How Vaccines Help Animals

Vaccines fill an important gap in the way the immune system fights disease. Under normal circumstances, exposure to a disease organism causes the immune system to start making antibodies, specialized disease-fighters constructed to fight that specific germ. Unfortunately, that first exposure is still an unprotected one — a fatal downside when deadly diseases are involved. Vaccines eliminate that risk by imitating the germ we’re trying to defend against. The immune system reacts as if the actual disease was present, manufacturing the right antibodies to prevent real infections from taking hold.

Vaccine Types and Vaccination Schedules

Certain vaccines are always recommended for every dog or cat; these are referred to as core vaccines. For instance, every dog needs to be vaccinated against rabies, hepatitis, parvovirus, and canine distemper. Every cat needs to be vaccinated against rabies, calicivirus, rhinotracheitis, and feline distemper.

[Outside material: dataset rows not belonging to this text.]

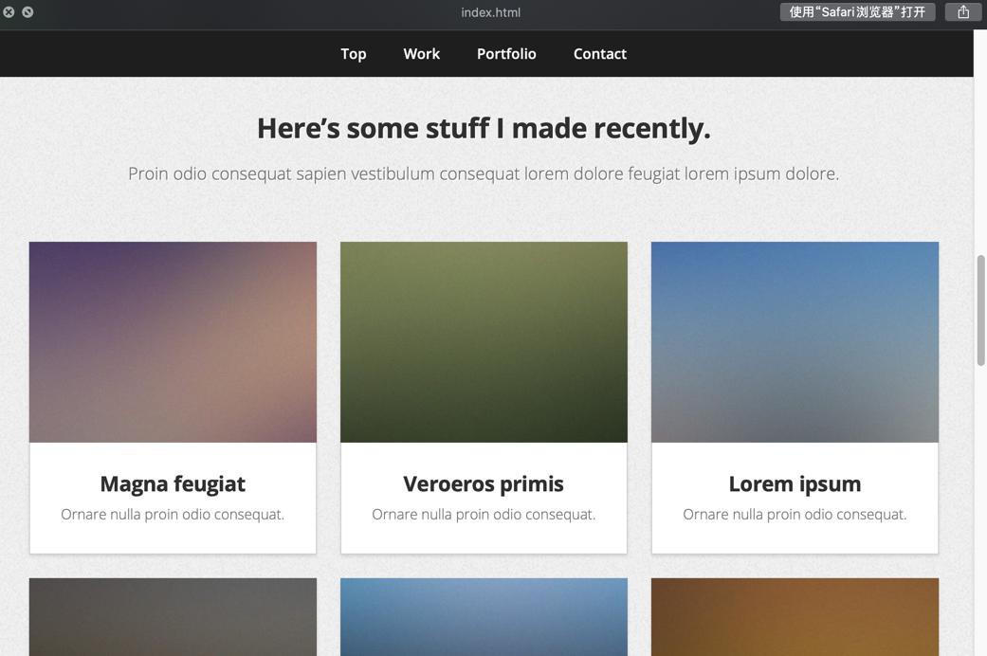Click the "Here's some stuff" heading
This screenshot has height=656, width=987.
coord(484,128)
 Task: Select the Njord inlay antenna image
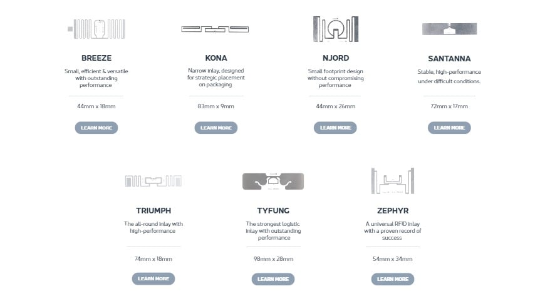335,29
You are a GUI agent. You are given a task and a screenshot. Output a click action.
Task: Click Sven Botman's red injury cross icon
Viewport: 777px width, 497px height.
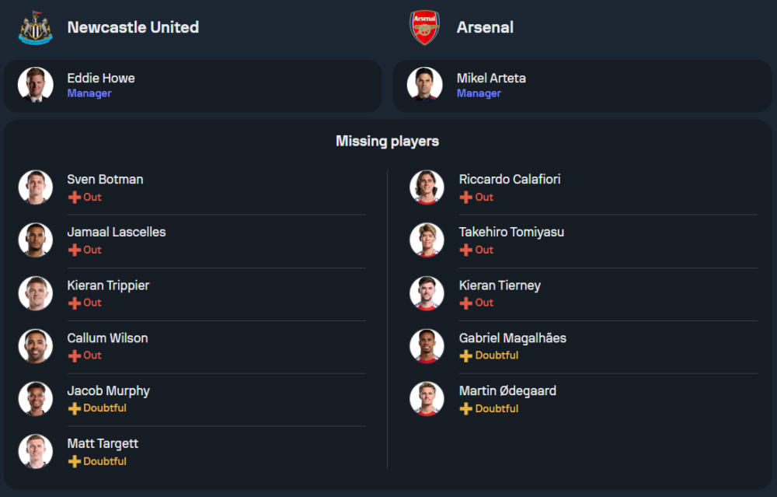75,198
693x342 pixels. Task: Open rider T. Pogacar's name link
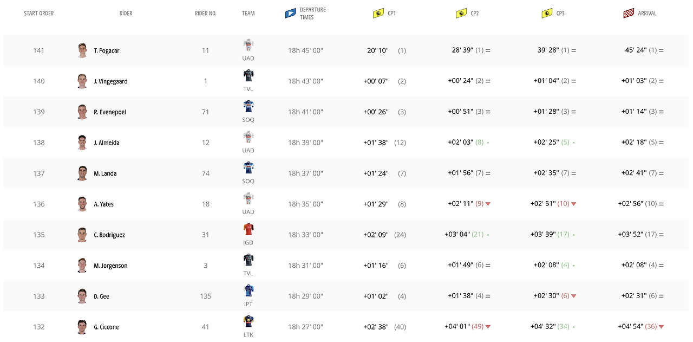(107, 50)
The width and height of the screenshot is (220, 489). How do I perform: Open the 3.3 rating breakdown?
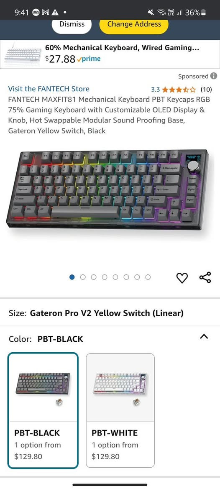point(156,90)
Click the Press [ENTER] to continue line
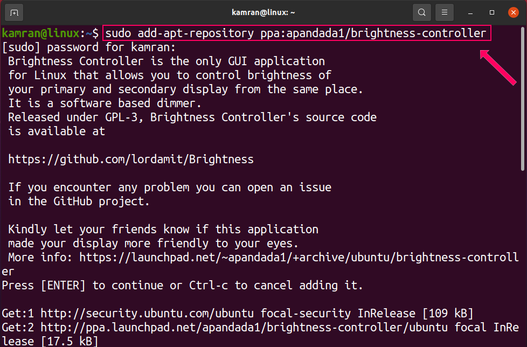527x347 pixels. pyautogui.click(x=182, y=286)
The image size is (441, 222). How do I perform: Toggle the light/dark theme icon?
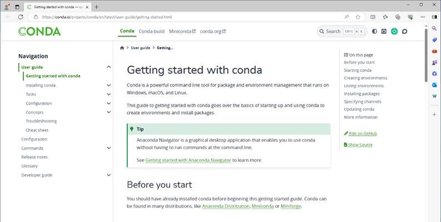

Some pets may need additional vaccinations above and beyond the core routine. These non-core vaccinations protect against illnesses that only present a high risk in certain situations, such as boarding environments (including Bordetella and feline leukemia) or wooded areas where ticks roam (raising the threat of Lyme disease).

During the first critical year, puppies and kittens usually receive all their core vaccinations several times, which builds up the strength of the disease resistance. (The cat core vaccinations are combined in an FVRCP shot; the combination for dogs is sometimes referred to as DHPP.) Your adult pet will then need occasional booster shots as each vaccine starts to lose its potency, which may happen over a staggered period of time. If your pet moves into a new life situations or climate, he may need non-core vaccinations for the first time. Our veterinary team will keep you advised of which vaccinations your pet needs, and when it needs them.